1774-12-09, de Voltaire [François Marie Arouet] à Jean Le Rond d'Alembert.

Le vieux malade a reçu une Lettre du 1er xbre de Monsieur Bertrand, le secrétaire des sciences, et une du 3e xbre de l'autre secrétaire.
Il n'importe à qui des deux Bertrands bienfaisants le Raton aux pattes roussies écrive. Tout ira bien, encor une fois, et rien ne presse. Il faut laisser passer le froid mortel que nous éprouvons. Nous sommes entourés de neiges et de glaces, et persécutés d'un vent du nord qui nous met en Sibérie. Nous ne nous occupons au coin du feu qu'à rendre grâce aux deux sages et généreux Bertrands. Mais voiez ce que c'est que de nous! voiez, mon très cher sage, dans quelle prodigieuse erreur vous êtes tombé! Dans quel tome des mille et une nuit avez vous pris, que je parais avoir envie d'emploier dans cette affaire le crédit d'un de nos académiciens? Il faudrait que la tête m'eût tourné pour que j'eusse une telle envie. Je vous ai mandé que je devais respecter une ancienne liaison, et d'anciens bons offices; mais certainement il n'a jamais été ni dans ma pensée, ni au bout de ma plume que j'eusse dessein de me servir de lui dans nôtre affaire. Je me flatte qu'avec vôtre secours, et celui de l'autre Bertrand, elle réussira d'une manière ou d'autre. Nous ne mettrons dans la confidence que les personnes qui y sont déjà. Nous ne compromettrons qui que ce puisse être. On ne rejettera sûrement pas la demande d'un grand prince. Made La Duchesse D'Anville nous apuiera de toute la chaleur qu'elle met dans sa profession de faire du bien.
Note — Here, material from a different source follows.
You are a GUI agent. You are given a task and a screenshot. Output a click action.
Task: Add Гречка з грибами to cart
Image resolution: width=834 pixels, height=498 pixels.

J'ignore lequel des deux Bertrands a le bonheur d'être lié avec elle. Peut être ont-ils tout deux cet avantage, tant mieux. Il faut que tous les honnêtes gens se tiennent bien serrés par la main. Ce que j'aime de Madame La Duchesse d'Anville, c'est qu'elle a un peu d'entousiasme dans sa vertu courageuse. Je suis comme cet autre qui disait, à ce qu'on prétend, qu'il n'aimait pas les tièdes, et qu'il les vomissait de sa bouche L'expression n'est ni noble ni juste, mais celà lui arrive souvent.

La personne qui veut bien avoir la bonté de vous faire parvenir la lettre de Raton, a bien autre chose à faire qu'à la lire. Il a un furieux fardeau à porter, mais il le portera toujours heureusement, ou je me trompe fort.

Philosophez, réjouïssez vous, aimez moi comme je vous aime.